### Your objective
Two lines mark the range in the entries below: the one holding "Task: Select the" and the one holding "The width and height of the screenshot is (1372, 870).". Set down those two and all lines between them, exactly.
------ Material provided ------
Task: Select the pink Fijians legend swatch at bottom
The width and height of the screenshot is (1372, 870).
------
------ Material provided ------
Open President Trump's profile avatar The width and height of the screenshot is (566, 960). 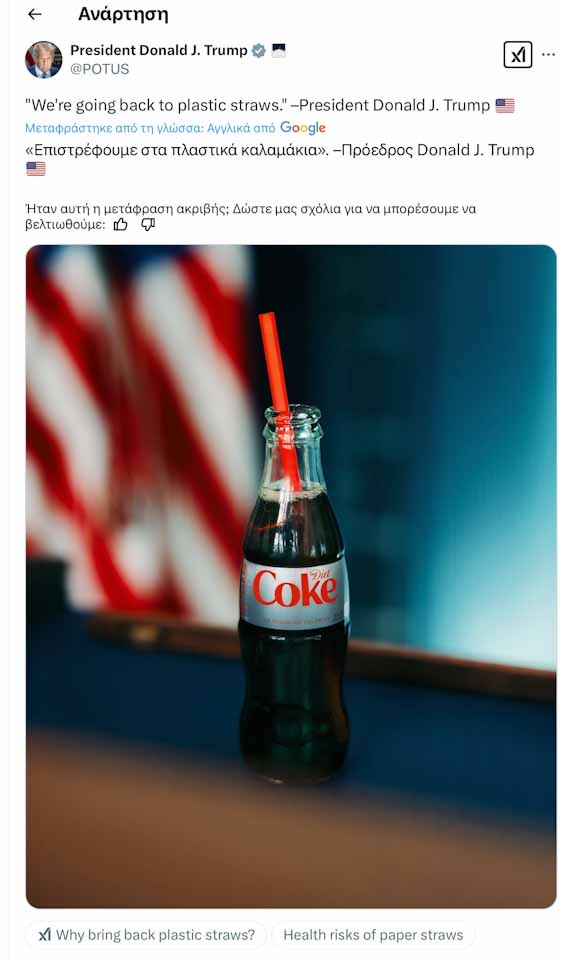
------
------ Material provided ------
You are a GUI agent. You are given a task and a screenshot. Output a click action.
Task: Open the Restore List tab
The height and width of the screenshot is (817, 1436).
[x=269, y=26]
------
### Answer space
Task: Select the pink Fijians legend swatch at bottom
The width and height of the screenshot is (1372, 870).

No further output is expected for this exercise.